Comparative pharmacokinetics of phenylbutazone in healthy young-adult and geriatric horses.

Abstract

To evaluate the effects of aging on phenylbutazone (PBZ) disposition in older horses (≥ 25 years old) compared to young adults (4 to 10 years old) by characterizing the pharmacokinetic profile of PBZ and its active metabolite, oxyphenbutazone (OPBZ), following a 2.2-mg/kg dose, IV. We hypothesized that the disposition of PBZ will be affected by age. 16 healthy horses (8 young adults aged 4 to 10 years and 8 geriatric horses ≥ 25 years old). Horses were administered a single 2.2-mg/kg PBZ dose, IV. Plasma samples were collected at designated time points and frozen at -80 °C until assayed using liquid chromatography-tandem mass spectrometry. Pharmacokinetic analyses were performed using Phoenix WinNonlin, version 8.0 (Certara). Both clinical and pharmacokinetic data were compared between age groups using independent samples t tests, with P < .05 considered significant.
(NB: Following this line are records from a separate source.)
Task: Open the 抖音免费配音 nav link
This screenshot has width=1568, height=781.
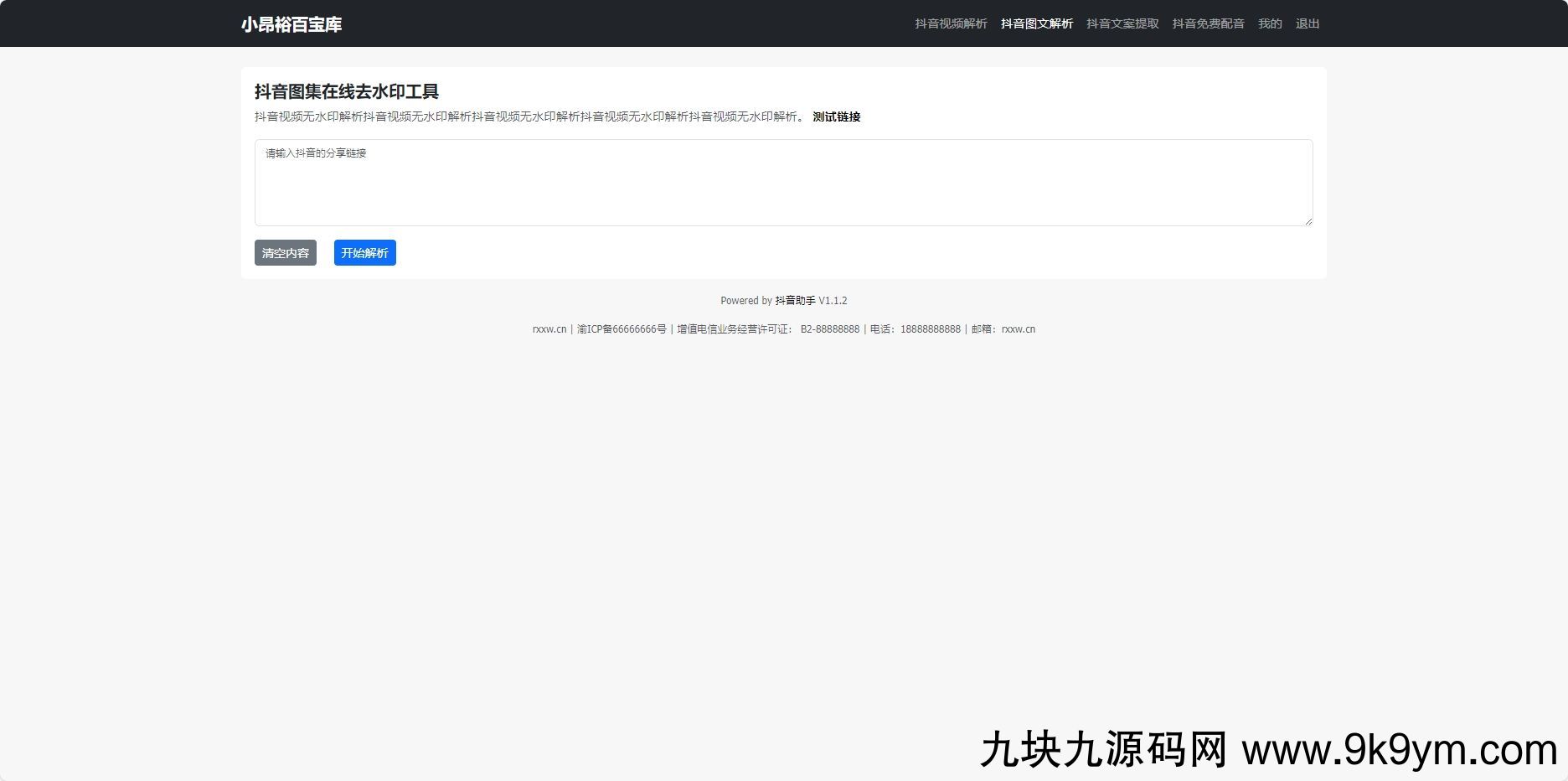Action: coord(1208,23)
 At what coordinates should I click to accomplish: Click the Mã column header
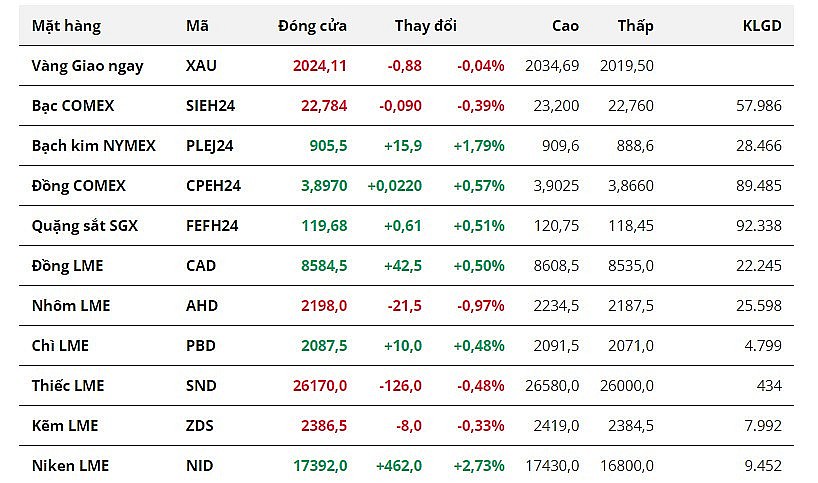(197, 26)
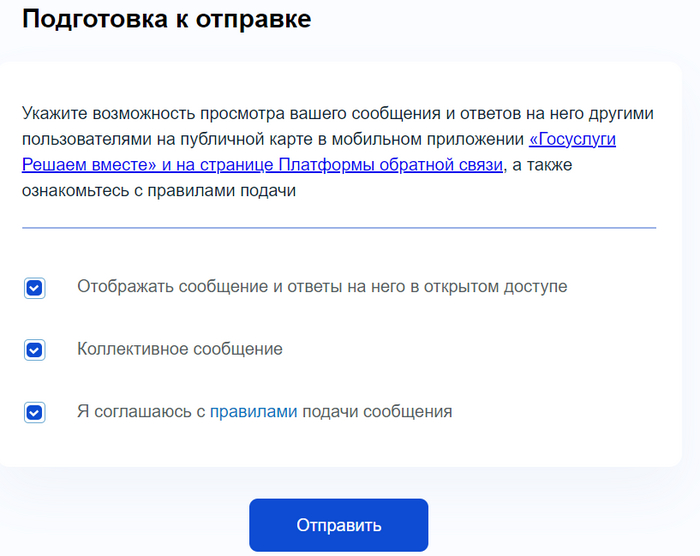Open the правилами rules link
The width and height of the screenshot is (700, 556).
coord(253,411)
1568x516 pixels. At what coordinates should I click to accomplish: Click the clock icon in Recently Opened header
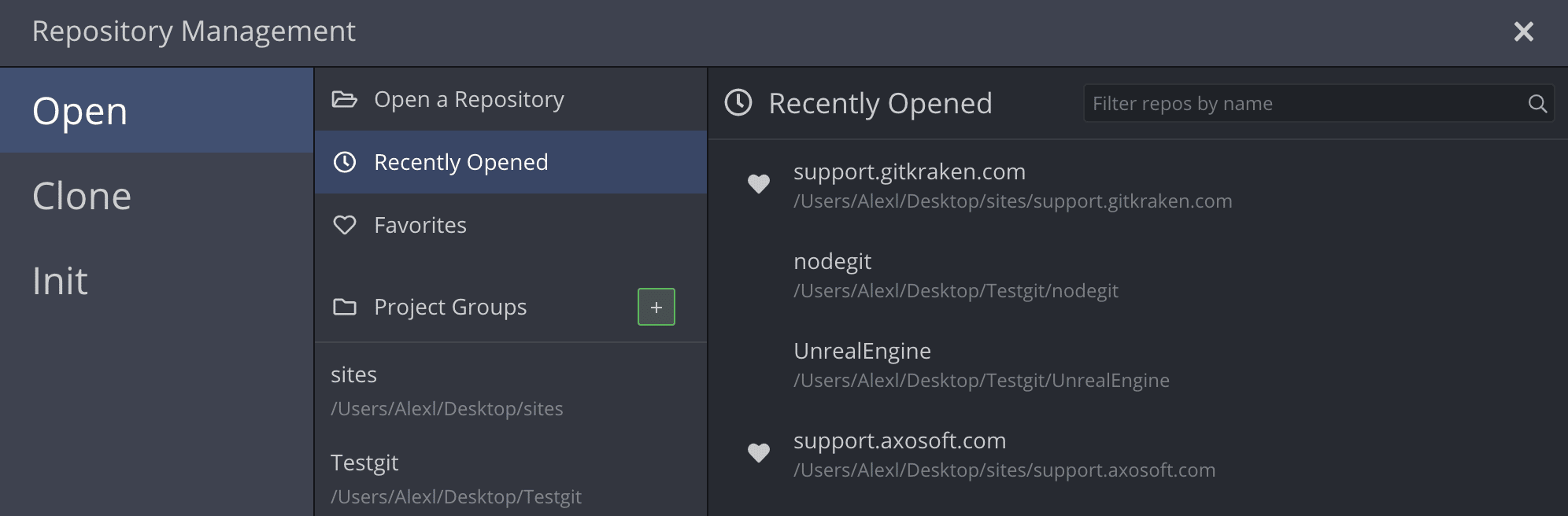click(738, 103)
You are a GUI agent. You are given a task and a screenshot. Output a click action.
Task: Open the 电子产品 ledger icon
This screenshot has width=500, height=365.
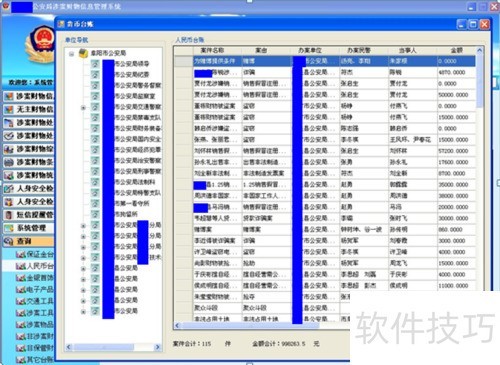tap(21, 290)
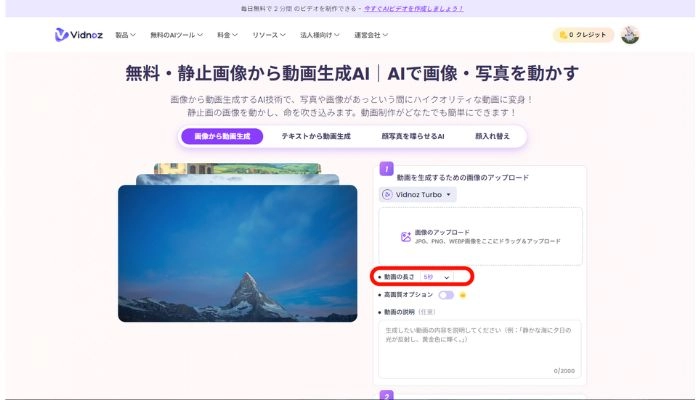Image resolution: width=700 pixels, height=400 pixels.
Task: Click the image upload icon
Action: point(405,237)
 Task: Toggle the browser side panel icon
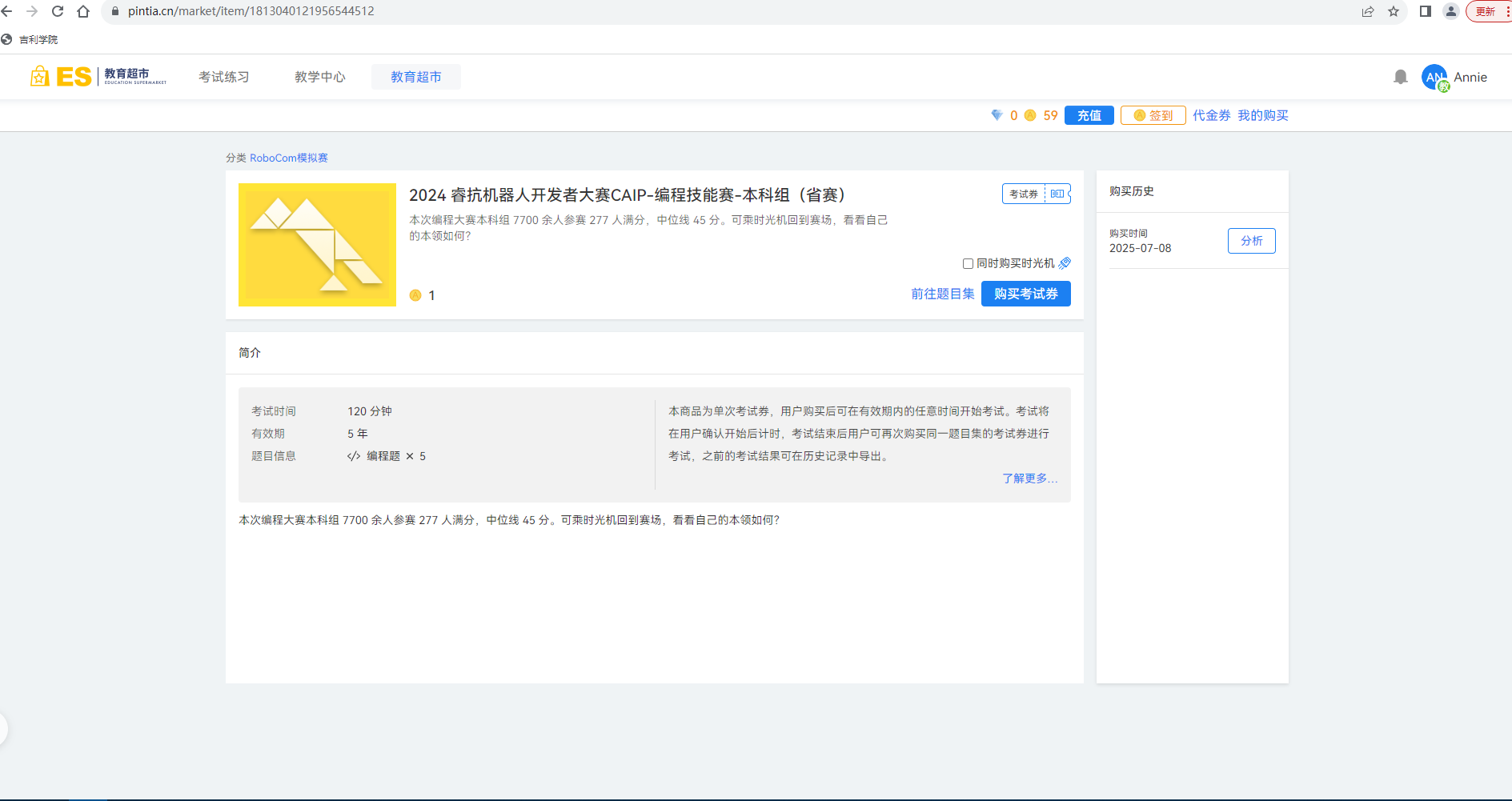pyautogui.click(x=1425, y=11)
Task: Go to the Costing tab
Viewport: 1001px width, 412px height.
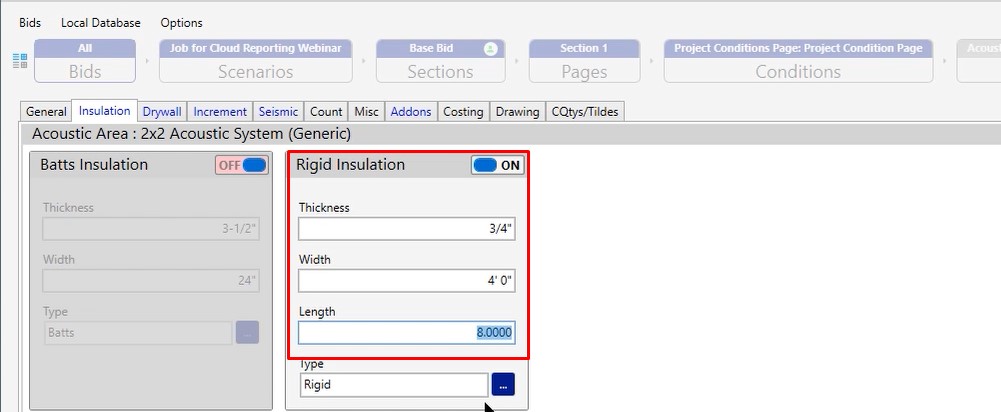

Baseline characteristics did not differ between groups, with the exception of age, weight, and plasma total solids. Plasma concentrations of PBZ were best described by a two-compartment model. The maximum plasma concentration of OPBZ was reached at 5 hours for both age groups, and the metabolite-to-parent-drug area-under-the-curve ratios were approximately 20% for both groups. None of the pharmacokinetic parameters of PBZ or its metabolite, OPBZ, differed significantly between age groups. The hypothesis was rejected as there was no significant difference in PBZ disposition in young-adult horses compared to geriatric horses. Our data do not support the need for dose adjustments of PBZ in clinically healthy geriatric horses.